The Amy documentarian will take over for director Michael Apted, who spent more than 50 years documenting the lives of 14 British kids.

Up documentary series to get a grand finale with Asif Kapadia's 70 Up

When director Michael Apted died in 2021, it raised worries about the ultimate fate of one of the British filmmaker’s most staggering achievements: The Up series of TV documentaries, which have tracked the lives of 14 British (former) kids across 56 years of history, starting at age 7, and then regularly revisiting the group in 7-year increments. (Apted didn’t direct the original Seven Up!, although he did serve as a researcher on Paul Almond’s film; he directed every installment since, from 1970’s 7 Plus Seven through 2019’s 63 Up.) Worries that Apted’s death meant the series would simply peter out with no further installments have now been quashed, though, as the Guardian confirms that the Up series will get a grand finale of sorts, with Amy documentarian Asif Kapadia closing out the series with this year’s 70 Up.

Regularly voted as one of the most influential British TV programs ever, Up has not always been popular among its 14 subjects—although only one, Charles Furneaux (who, ironically, grew up to be a documentarian himself) outright bailed on the project. (Two others have since died, with 70 Up expected to check in with their families.) Originally focused largely on class, the Up movies have become a fascinating time capsule of people’s hopes and dreams, painting pictures of the lives of perfectly normal Brits (except for the part where an enormous number of people watch them talk about their lives every seven years, of course). 

Kapadia, for his part, called the series “the ultimate portrait of human life,” and labeled it his favorite documentary of all time.

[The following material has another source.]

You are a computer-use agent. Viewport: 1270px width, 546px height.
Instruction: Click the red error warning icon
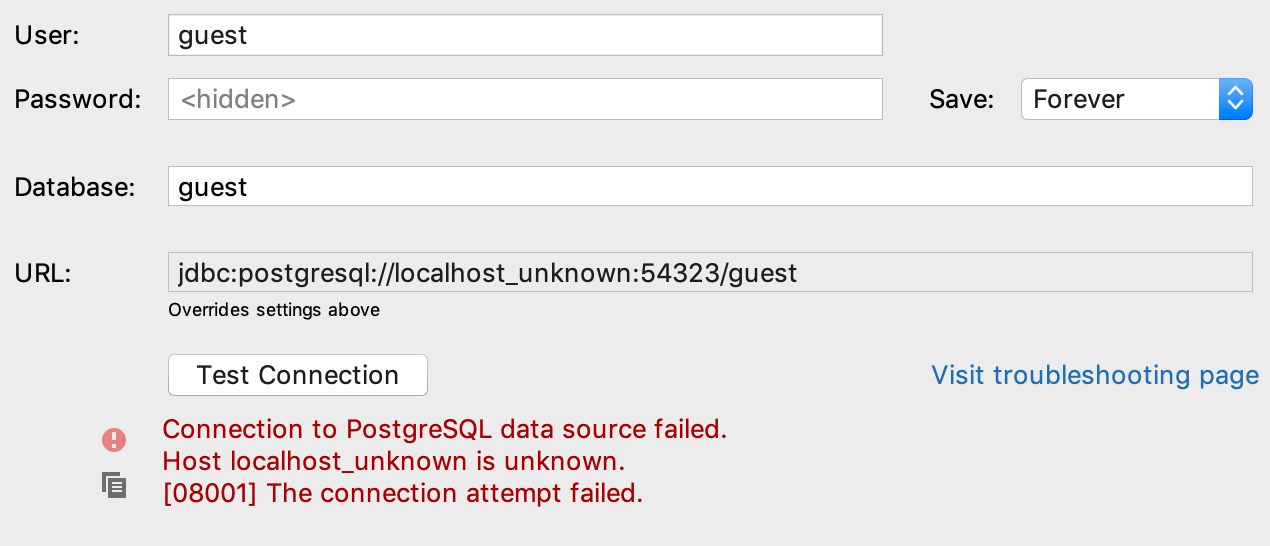click(x=114, y=439)
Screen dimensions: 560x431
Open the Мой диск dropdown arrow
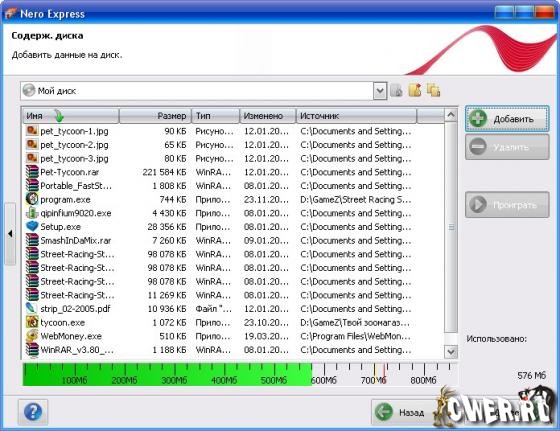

The director is a regular on the documentary scene (with occasional dips into fiction), with recent efforts including 2019’s Diego Maradona and 2024’s Federer: Twelve Final Days. And while Kapadia’s mostly known for working from archival footage, his familiarity with Apted’s work should make him a fascinating choice to finish the series up; if nothing else, it’ll certainly be interesting to see what Up looks like when it’s being filmed by someone 15 years younger than its participants, rather than the other way around.